Speed summary, calibration by Ian Schneider, supervised by Sophia St. John Newman. James C.C. Manning is on vacation. Sarah Jane Bristol is at an undisclosed location on Wikipedia headquarters on a secret mission–more secret than the president, even!
beats per trial=301
mean time=3 minutes, 24.88 seconds
average beat=682 milliseconds
mean speed=88.2 beats per minute
meanemotion according to meanspeed music theory=renewal
As a more important news issue of the day than even – yes – the speed of Kenny Rogers’ The Gambler – the ultra-diabolical Chinese regime that now has the worst elements of capitalism and dictatorship in one place, a country we as the West are laying down to die in front of, locks people up for – get this – advocating freedom of thought and freedom of expression. It is ONLY in this cowardly light of the United States – or is it practical–there are, uh, 4 billion of them and 40,000 Americans actually willing to fight? The rest of this post is NR-17, so children, read no further if you are sexually squeamish or believe that the Chinese regime are “friends” of freedom.
The other day I was watching an episode of NBC‘s The Office where all the co-workers are traveling by bus to a company picnic. The socioeconomically and racially diverse work-group sings the Kenny Rogers’ signature song, “The Gambler.” Fun scene indeed, and the song stands the test of time.

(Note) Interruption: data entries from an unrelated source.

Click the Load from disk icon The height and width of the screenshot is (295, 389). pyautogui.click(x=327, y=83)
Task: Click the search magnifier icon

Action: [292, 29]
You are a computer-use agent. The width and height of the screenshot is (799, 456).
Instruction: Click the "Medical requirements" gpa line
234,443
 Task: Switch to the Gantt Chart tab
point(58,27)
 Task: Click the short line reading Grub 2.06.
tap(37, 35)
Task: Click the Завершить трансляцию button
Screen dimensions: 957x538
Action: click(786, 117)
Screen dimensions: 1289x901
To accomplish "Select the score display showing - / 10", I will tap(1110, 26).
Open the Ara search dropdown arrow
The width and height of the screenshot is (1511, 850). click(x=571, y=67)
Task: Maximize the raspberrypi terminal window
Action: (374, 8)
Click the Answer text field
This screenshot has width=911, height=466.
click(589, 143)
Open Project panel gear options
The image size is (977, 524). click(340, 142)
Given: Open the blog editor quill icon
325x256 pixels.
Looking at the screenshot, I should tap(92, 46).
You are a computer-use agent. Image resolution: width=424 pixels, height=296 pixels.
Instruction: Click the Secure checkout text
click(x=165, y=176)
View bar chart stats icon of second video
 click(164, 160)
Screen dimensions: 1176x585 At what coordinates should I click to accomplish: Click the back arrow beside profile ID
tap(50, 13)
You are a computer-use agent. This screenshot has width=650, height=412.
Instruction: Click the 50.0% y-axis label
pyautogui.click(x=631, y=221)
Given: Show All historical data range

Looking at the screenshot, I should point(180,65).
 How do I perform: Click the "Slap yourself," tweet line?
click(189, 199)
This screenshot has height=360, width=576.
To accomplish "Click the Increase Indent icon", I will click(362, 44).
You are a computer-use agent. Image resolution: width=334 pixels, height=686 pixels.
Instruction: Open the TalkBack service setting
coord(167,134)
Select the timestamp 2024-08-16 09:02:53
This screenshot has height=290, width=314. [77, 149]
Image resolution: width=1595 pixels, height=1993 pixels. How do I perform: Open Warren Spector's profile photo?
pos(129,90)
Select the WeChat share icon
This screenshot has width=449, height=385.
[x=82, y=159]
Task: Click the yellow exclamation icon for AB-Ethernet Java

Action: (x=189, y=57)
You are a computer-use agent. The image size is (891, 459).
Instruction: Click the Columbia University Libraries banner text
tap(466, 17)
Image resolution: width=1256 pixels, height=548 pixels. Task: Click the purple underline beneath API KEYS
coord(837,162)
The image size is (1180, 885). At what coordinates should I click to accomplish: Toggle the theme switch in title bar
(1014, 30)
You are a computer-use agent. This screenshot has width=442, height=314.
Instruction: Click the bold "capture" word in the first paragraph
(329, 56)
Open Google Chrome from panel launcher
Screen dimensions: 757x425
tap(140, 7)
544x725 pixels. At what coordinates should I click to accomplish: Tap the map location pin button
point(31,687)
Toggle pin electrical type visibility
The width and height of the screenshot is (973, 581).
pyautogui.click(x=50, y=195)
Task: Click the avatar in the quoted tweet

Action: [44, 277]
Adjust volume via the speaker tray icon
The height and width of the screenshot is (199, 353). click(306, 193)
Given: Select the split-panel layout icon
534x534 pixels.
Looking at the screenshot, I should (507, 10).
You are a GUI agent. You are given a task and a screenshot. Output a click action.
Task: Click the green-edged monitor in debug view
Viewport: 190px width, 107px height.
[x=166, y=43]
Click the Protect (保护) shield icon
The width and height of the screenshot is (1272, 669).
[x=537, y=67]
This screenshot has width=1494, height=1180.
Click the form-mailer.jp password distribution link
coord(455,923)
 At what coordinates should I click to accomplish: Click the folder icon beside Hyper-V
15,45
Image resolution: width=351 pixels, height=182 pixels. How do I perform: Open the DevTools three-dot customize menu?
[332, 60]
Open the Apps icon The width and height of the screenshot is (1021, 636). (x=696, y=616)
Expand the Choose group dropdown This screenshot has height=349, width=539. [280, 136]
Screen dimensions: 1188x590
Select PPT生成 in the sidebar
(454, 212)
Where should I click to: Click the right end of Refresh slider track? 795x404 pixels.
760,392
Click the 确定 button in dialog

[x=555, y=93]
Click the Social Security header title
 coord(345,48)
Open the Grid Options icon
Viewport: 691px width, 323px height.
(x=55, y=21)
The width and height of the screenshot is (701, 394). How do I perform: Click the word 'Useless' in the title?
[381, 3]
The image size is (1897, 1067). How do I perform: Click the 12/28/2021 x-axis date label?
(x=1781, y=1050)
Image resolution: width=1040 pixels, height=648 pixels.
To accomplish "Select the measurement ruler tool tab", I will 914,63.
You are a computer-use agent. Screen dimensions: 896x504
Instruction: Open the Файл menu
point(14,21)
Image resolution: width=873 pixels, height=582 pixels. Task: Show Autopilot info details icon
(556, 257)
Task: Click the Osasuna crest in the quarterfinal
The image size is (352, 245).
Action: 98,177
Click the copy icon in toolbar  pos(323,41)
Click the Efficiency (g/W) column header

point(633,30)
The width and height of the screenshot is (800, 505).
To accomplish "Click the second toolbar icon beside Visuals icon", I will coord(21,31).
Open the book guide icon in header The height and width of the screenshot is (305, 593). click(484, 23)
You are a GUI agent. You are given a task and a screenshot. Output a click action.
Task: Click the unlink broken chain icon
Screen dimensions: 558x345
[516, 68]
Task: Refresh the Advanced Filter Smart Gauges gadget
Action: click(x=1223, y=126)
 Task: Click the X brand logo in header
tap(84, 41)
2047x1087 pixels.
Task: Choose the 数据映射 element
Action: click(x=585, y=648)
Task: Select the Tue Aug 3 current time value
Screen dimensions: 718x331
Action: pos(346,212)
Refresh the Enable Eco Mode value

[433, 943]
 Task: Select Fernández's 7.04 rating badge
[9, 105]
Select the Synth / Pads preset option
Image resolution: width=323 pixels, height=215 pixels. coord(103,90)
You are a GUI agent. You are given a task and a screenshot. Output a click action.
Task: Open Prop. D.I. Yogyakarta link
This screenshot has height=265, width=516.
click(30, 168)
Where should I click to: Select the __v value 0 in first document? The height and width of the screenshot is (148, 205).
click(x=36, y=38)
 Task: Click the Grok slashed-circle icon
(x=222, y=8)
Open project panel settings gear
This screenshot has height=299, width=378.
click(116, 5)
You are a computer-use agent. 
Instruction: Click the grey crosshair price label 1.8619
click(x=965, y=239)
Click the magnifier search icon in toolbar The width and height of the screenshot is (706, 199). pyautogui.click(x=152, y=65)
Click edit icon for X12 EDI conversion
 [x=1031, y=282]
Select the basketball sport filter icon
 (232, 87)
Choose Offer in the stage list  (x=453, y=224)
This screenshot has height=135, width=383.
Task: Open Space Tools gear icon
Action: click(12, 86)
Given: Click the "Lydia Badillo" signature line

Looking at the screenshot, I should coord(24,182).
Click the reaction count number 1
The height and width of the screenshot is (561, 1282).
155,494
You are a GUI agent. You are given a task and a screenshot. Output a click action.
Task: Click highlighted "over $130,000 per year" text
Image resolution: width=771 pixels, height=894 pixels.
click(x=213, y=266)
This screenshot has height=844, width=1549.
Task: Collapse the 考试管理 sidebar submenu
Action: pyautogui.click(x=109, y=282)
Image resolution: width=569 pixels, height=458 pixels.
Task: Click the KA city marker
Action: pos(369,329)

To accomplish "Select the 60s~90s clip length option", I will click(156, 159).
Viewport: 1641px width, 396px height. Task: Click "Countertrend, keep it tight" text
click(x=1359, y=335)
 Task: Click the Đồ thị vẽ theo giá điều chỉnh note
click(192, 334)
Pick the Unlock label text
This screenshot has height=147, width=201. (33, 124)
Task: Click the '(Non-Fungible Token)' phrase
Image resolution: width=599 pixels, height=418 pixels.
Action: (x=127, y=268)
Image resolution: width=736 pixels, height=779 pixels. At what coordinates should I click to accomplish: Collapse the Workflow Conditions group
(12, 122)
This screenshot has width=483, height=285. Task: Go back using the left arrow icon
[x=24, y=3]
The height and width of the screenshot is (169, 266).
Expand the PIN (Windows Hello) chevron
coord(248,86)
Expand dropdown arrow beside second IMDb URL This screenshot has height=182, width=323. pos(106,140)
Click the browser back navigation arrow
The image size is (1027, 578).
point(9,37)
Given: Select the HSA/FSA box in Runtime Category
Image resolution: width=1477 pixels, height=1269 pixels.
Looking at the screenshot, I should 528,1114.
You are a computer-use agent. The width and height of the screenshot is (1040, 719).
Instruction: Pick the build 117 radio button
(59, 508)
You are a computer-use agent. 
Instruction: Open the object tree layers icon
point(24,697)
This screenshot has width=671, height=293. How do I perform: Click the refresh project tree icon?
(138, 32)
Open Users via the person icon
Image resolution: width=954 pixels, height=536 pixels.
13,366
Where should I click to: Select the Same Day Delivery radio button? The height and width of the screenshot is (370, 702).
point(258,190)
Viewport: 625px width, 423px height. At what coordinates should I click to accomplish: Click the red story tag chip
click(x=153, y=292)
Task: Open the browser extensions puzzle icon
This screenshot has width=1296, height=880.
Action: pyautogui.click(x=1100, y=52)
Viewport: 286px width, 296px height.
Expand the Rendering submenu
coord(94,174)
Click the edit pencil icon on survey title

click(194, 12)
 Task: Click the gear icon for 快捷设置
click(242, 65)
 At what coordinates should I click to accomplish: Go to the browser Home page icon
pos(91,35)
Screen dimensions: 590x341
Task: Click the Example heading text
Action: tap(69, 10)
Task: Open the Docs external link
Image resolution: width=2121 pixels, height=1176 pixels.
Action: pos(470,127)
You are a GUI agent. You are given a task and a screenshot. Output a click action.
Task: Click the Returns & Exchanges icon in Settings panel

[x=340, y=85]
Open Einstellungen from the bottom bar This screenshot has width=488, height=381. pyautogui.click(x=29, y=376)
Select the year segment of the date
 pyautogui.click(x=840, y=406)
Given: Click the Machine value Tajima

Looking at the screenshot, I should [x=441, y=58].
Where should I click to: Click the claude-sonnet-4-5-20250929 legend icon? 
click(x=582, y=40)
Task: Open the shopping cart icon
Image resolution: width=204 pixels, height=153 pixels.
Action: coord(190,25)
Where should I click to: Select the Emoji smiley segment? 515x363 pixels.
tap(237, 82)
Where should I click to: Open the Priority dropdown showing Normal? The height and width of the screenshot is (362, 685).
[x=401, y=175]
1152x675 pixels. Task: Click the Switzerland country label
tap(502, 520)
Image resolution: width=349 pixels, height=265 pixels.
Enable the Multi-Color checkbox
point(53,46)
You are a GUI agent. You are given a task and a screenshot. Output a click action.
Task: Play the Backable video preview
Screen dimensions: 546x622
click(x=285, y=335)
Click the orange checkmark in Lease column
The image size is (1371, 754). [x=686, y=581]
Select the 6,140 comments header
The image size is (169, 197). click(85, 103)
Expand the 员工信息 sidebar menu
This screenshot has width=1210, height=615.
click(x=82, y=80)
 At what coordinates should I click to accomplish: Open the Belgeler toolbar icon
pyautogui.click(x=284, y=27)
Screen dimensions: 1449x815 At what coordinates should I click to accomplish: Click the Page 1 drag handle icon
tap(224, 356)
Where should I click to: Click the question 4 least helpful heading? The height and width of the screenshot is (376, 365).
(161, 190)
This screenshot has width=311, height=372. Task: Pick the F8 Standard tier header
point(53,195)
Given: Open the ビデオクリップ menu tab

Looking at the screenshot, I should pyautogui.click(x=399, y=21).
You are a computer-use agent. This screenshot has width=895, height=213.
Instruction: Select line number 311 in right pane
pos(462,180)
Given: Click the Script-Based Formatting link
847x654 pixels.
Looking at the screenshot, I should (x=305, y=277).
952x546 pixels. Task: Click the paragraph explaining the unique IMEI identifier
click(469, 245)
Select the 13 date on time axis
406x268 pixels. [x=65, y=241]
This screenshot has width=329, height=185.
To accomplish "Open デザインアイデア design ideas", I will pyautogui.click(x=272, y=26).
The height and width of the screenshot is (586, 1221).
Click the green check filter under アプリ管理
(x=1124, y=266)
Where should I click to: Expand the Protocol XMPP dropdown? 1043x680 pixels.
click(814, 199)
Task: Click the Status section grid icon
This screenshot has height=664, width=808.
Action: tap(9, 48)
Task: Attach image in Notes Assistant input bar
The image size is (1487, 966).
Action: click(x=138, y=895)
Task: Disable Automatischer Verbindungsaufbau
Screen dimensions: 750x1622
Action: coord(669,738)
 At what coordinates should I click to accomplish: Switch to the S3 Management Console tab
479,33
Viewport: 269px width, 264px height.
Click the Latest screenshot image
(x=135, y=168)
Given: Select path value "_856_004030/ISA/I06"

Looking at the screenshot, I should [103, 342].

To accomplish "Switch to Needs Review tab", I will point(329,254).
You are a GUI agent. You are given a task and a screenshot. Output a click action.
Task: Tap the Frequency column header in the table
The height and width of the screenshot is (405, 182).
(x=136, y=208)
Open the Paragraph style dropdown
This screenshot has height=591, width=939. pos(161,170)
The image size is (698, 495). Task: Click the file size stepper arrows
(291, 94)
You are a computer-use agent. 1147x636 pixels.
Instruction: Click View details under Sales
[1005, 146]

Unlike modern drum machine songs, Kenny is recording hands free live in the studio, allowing for full use of speed changes that we simply do not see anymore. The song has a rhythmic time signature in a country 2-step, and begins at the cheery speed of enthusiasm, and spends most of its speed in the renewal range. This is pretty cool: when the gambler starts to whisper his special words of advice – which, in fact, turn out to be common knowledge and so, by karma, I think, the gambler dies in his sleep–after swallowing that of a Kenny Rogers’ (THE Kenny Rogers, not the rage attack prone baseball pitcher with a habit of beating up photographers and video crews) “last swallow” of whiskey while “bum[ming] a cigarette” and “asking for a light” – at which point in the song, if one was listening to the LYRICS instead of the MELODY, we’d know that the gambler was not passing on advice but hustling big time. After all, he passes on advice which is classic Restatement of the Obvious: “Every gambler knows, that the secret to surviving is knowing what cards to throw away and knowing what to keep.” Wow. I have never gambled in my life and I know this, and one of a Kenny Rogers, on a train where he, rocking stud he has always been since his 1960s hit “I Just Dropped In To See What Condition My Condition Was In,” an LSD tribute song used to perfection by Joel and Ethan Coen in a film masterpiece of snarky comedy: THE BIG LEBOWSKI, that he and the gambler are “too tired to sleep.” SO: One would kinda think that Kenny would have known the “Know when to hold em, know when to fold em” bit *already* – and as for the “it’s not the cards in your hand, it’s how you play them” message–well, save that for the “it’s not the size of the ship, it’s the motion in the ocean” set of trite yet face-saving lies we tell. Or as we men have been taught, once your woman goes down the “not the size of the ship” route, time to pack your bags before things get ugly – and even smaller, or so I’ve been told.